**YOUR OBJECTIVE:** Edit the listing below by replacing every "At what coordinates should I click to accomplish" with "Which point should I click to accomplish" and leaving everything else unchanged. Leave the pictures out of your answer.

**Screenshot and document pointing data:**
————

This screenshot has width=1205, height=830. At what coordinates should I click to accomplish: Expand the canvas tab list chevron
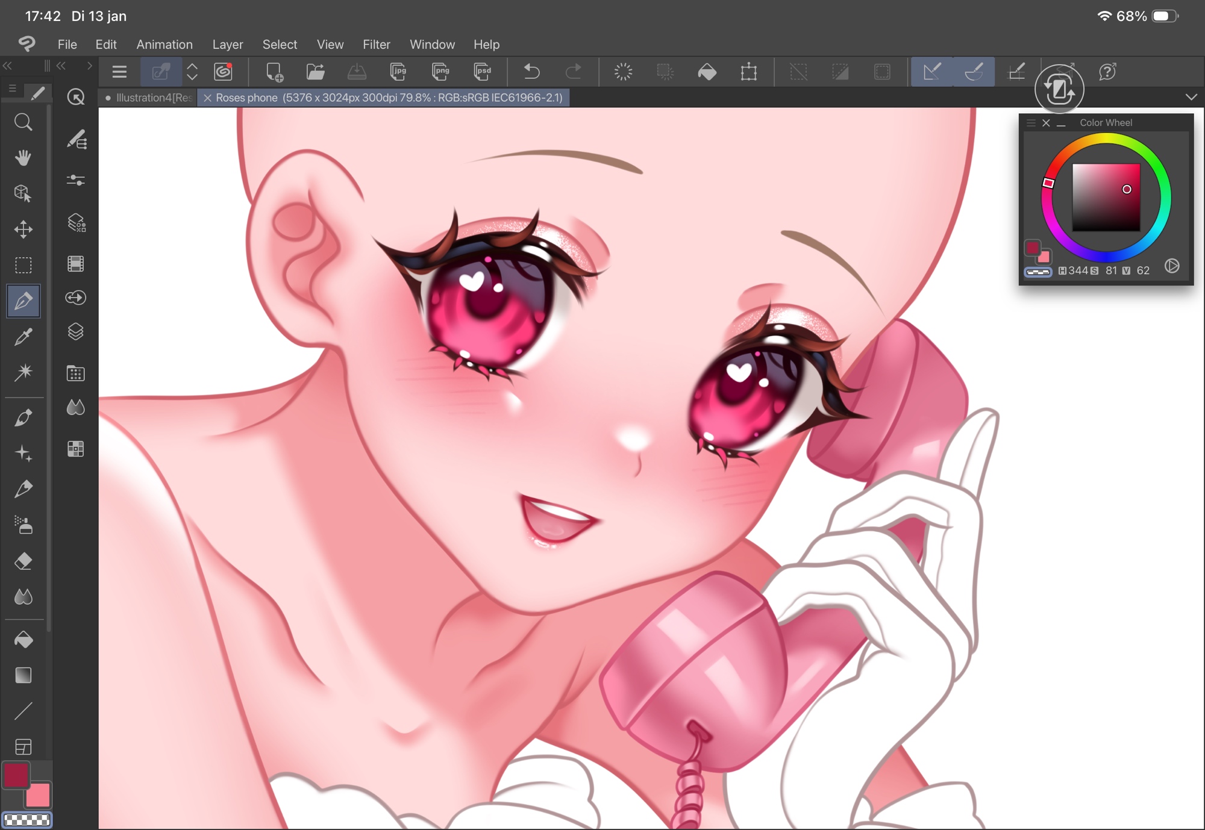[1191, 97]
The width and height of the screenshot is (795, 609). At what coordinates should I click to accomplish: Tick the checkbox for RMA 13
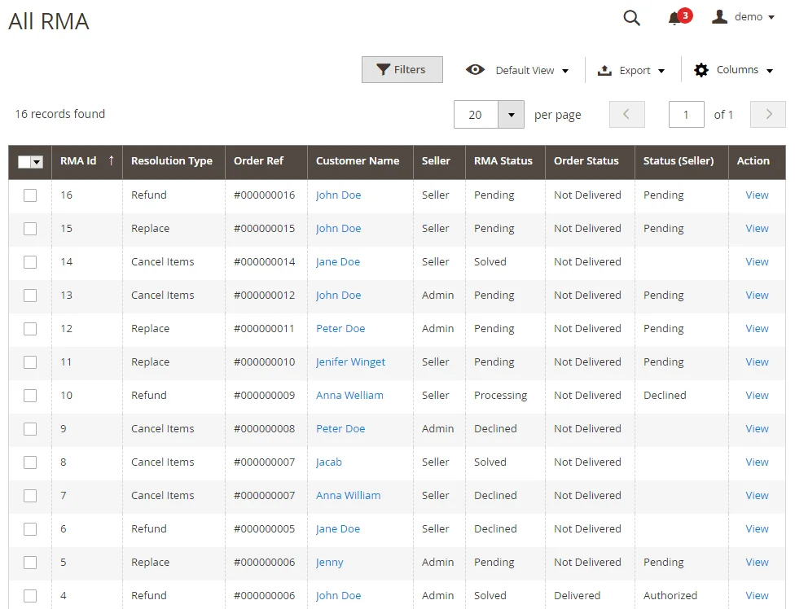pos(30,296)
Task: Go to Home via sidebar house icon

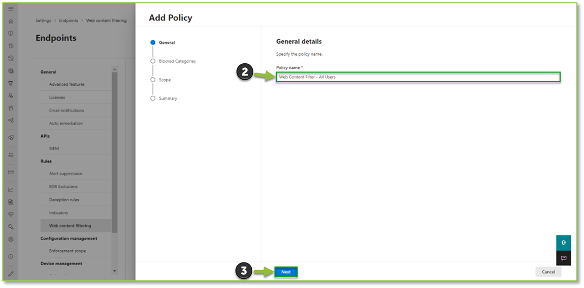Action: click(11, 21)
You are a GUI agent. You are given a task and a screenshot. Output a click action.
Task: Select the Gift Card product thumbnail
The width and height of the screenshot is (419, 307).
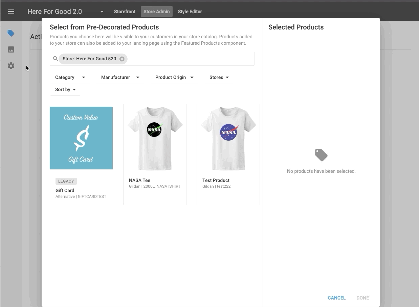tap(81, 138)
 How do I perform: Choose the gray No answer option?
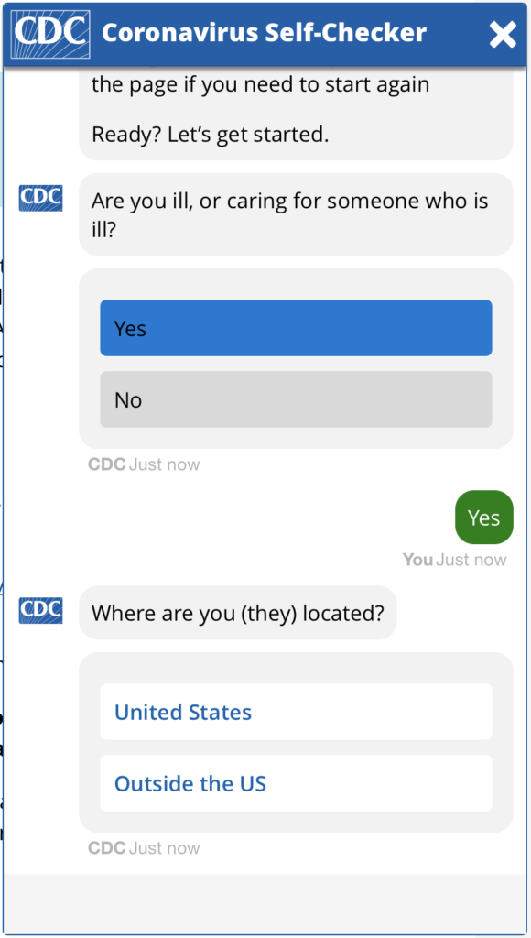(296, 399)
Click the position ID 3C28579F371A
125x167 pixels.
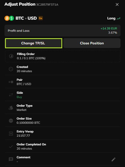[x=47, y=4]
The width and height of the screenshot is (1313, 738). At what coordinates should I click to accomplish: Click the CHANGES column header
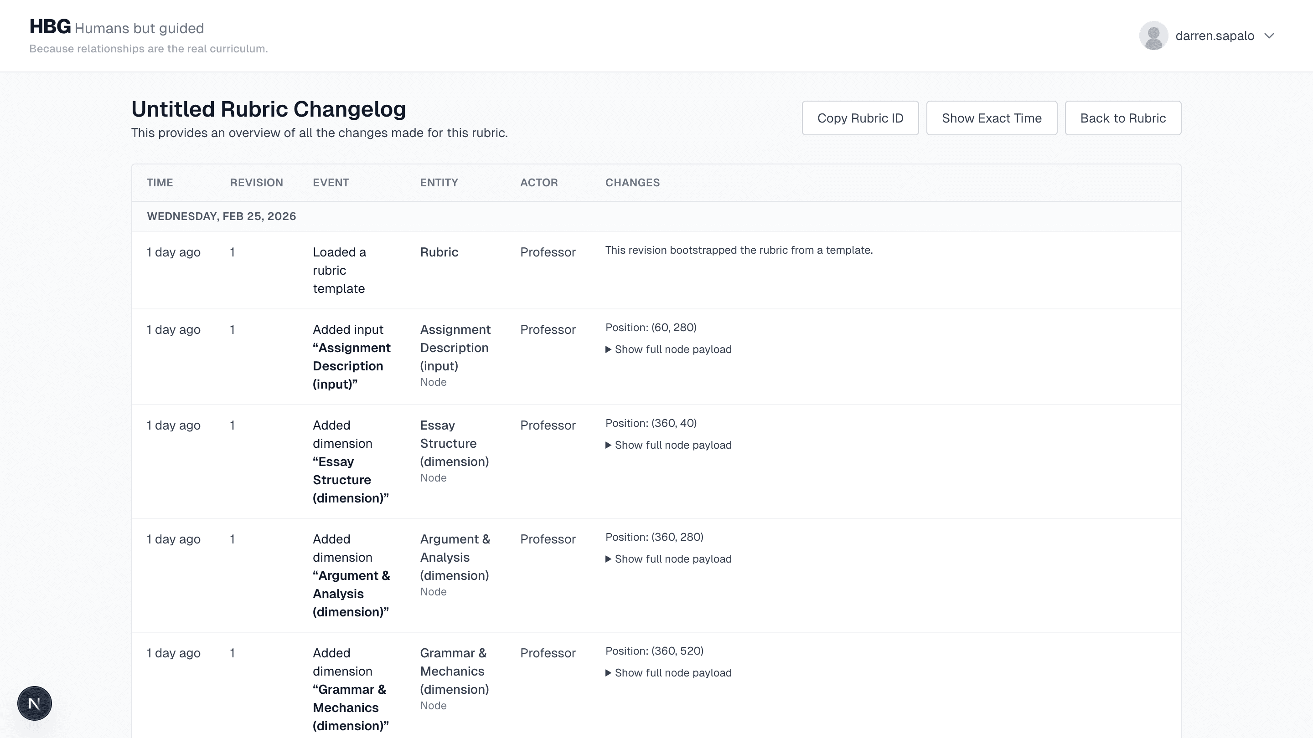(x=632, y=182)
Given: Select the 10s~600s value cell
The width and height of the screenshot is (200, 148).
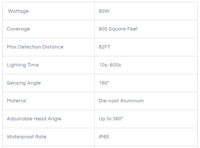Looking at the screenshot, I should [x=110, y=65].
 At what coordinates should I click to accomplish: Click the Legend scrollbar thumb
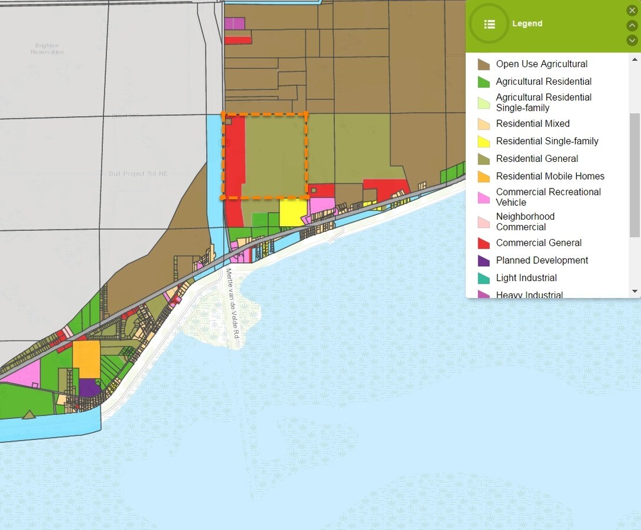point(635,175)
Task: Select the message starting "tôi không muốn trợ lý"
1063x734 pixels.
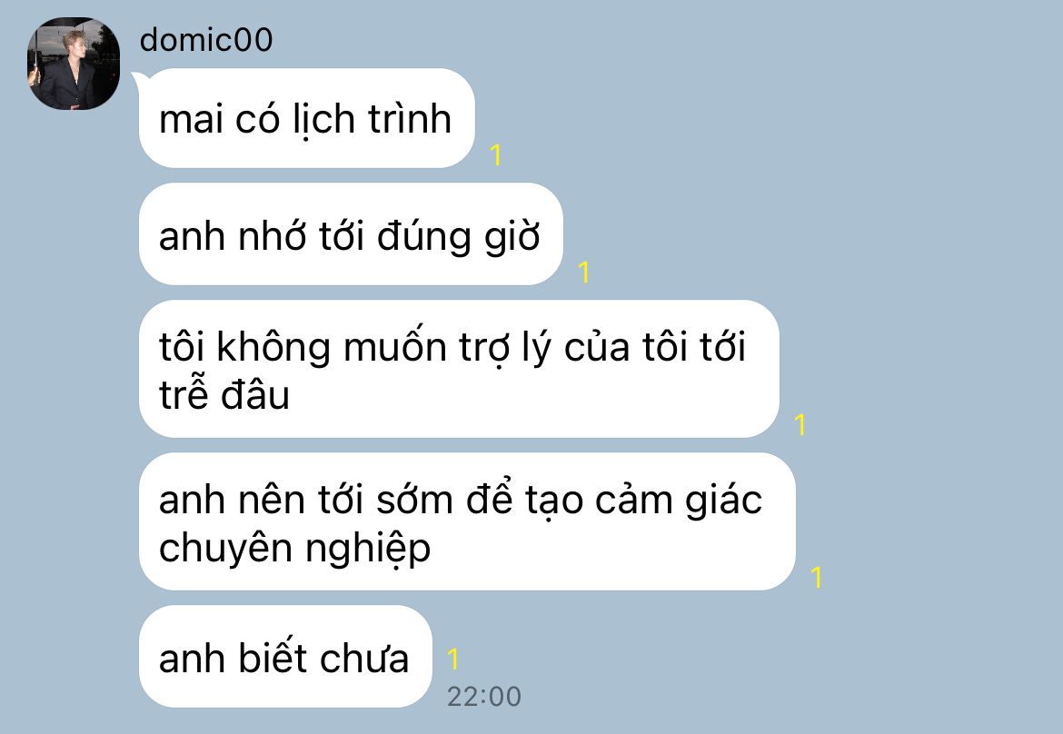Action: [459, 369]
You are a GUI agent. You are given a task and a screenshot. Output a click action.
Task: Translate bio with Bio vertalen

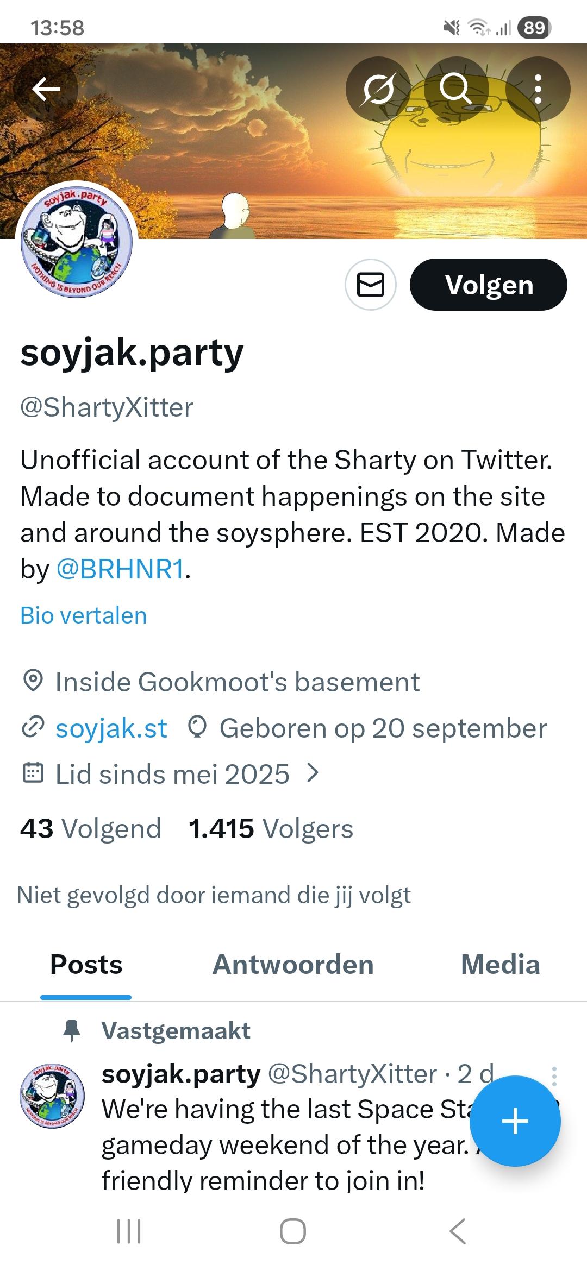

————

**FINAL RESULT:**
This screenshot has width=1205, height=830. Which point should I click to accomplish: Expand the canvas tab list chevron
[1191, 97]
The width and height of the screenshot is (795, 609). Which point should I click to accomplish: Tick the checkbox for RMA 13
pos(30,296)
Task: Go to Home via sidebar house icon

Action: click(11, 21)
You are a GUI agent. You are given a task and a screenshot. Output a click action.
Task: Select the Gift Card product thumbnail
The width and height of the screenshot is (419, 307).
tap(81, 138)
 How do I perform: Choose the gray No answer option?
(296, 399)
Click the position ID 3C28579F371A
125x167 pixels.
[x=47, y=4]
The width and height of the screenshot is (1313, 738). Which point should I click to accomplish: Click the CHANGES column header
(x=632, y=182)
Given: Select the 10s~600s value cell
The width and height of the screenshot is (200, 148).
Looking at the screenshot, I should [x=110, y=65].
 Which point should I click to accomplish: Click the Legend scrollbar thumb
point(635,175)
Task: Select the message starting "tôi không muốn trợ lý"
1063x734 pixels.
Action: [459, 369]
You are a GUI agent. You are given a task and a screenshot. Output a click action.
Task: Translate bio with Bio vertalen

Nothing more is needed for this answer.